(Source records)
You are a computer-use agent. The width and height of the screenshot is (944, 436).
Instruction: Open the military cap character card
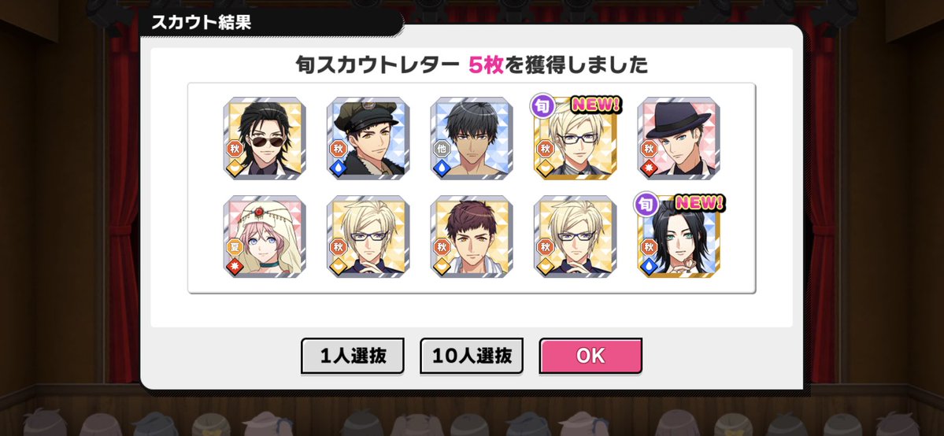[368, 138]
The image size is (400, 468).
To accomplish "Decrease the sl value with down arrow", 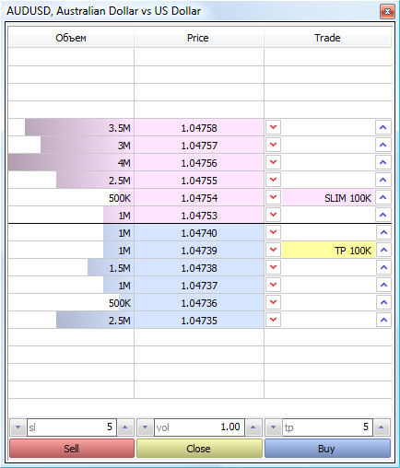I will 18,427.
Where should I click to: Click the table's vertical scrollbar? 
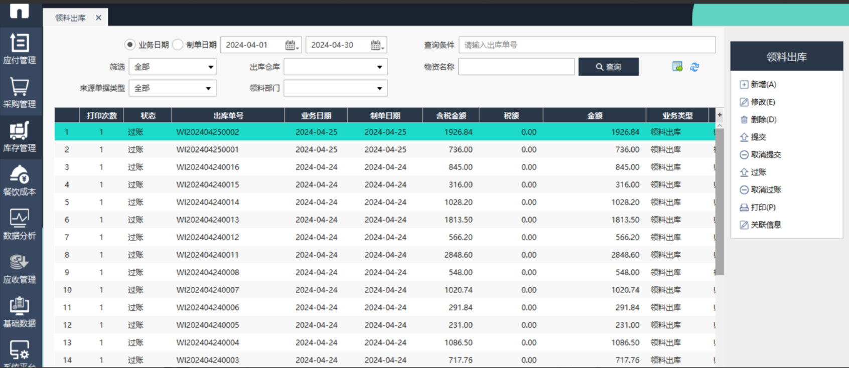pyautogui.click(x=720, y=201)
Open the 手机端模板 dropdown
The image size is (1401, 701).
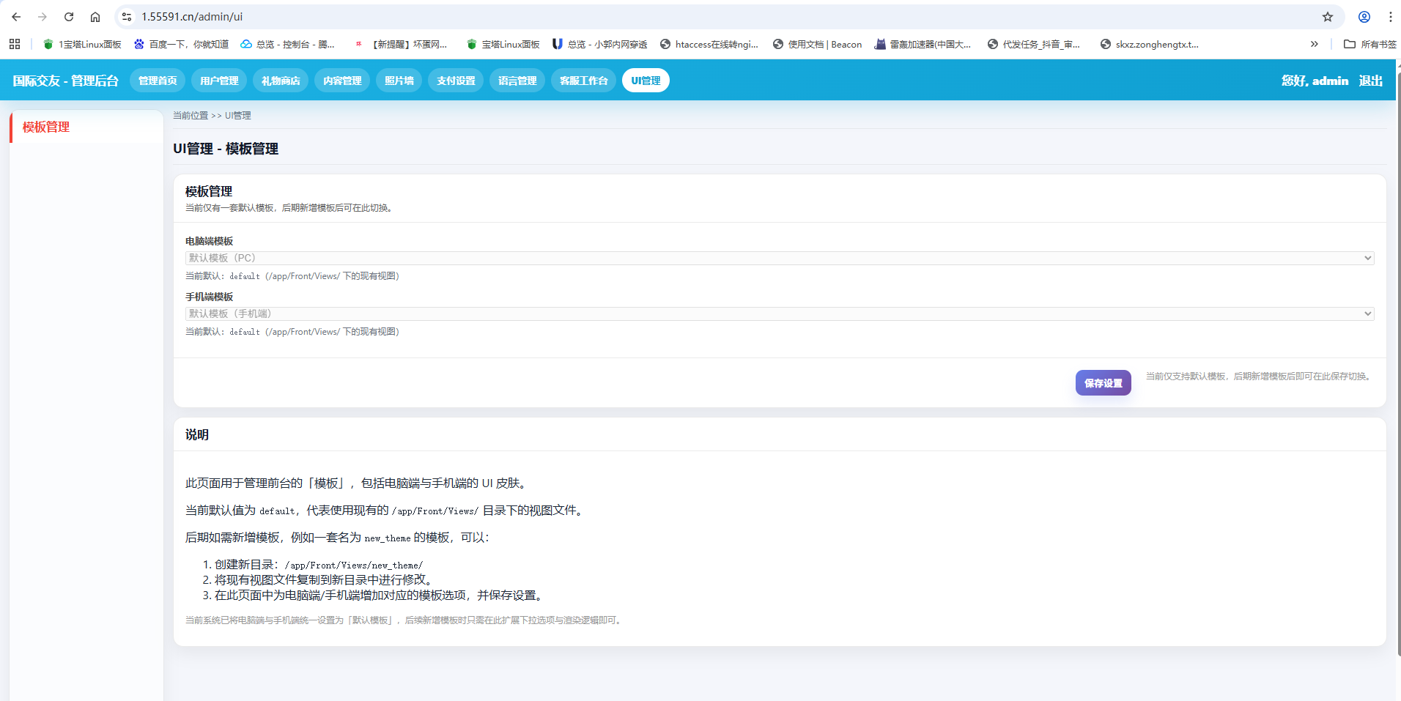coord(779,314)
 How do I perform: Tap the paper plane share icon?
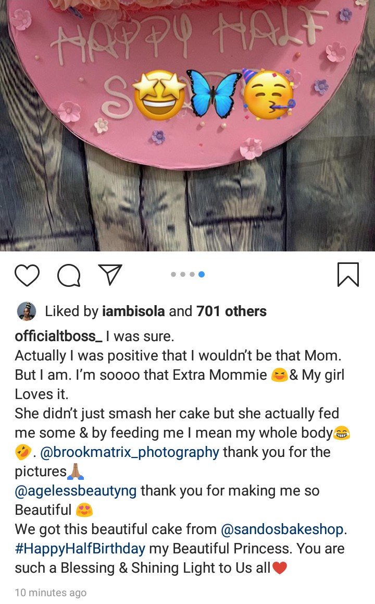click(110, 274)
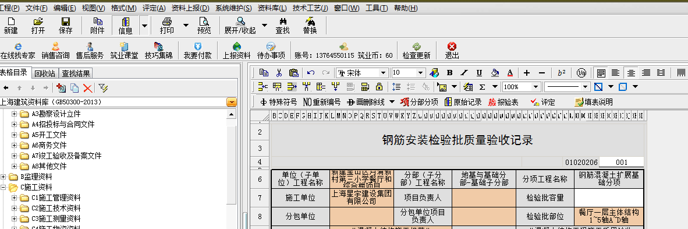
Task: Toggle underline text formatting
Action: [x=479, y=73]
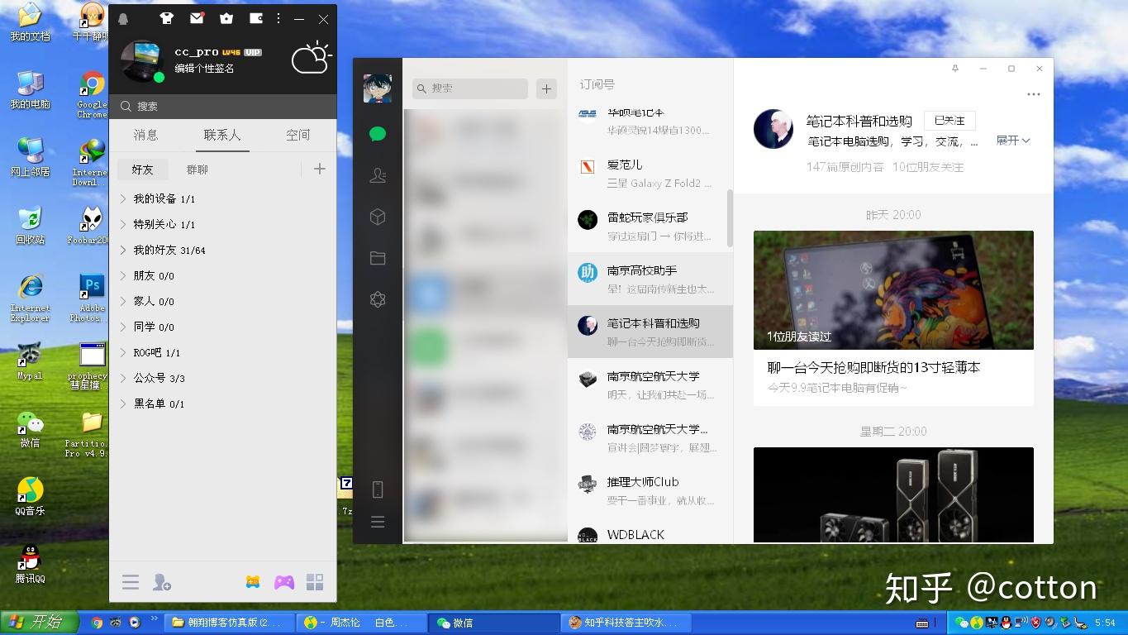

• _Task objective_
Print, without pictures, exactly the lines from the one containing "Open the 手机端模板 dropdown" through the final line of the records above.

• _Your solution_
Open the 手机端模板 dropdown
The image size is (1401, 701).
coord(779,314)
 How do I perform: Tap the paper plane share icon?
click(110, 274)
Task: Toggle underline text formatting
Action: [x=479, y=73]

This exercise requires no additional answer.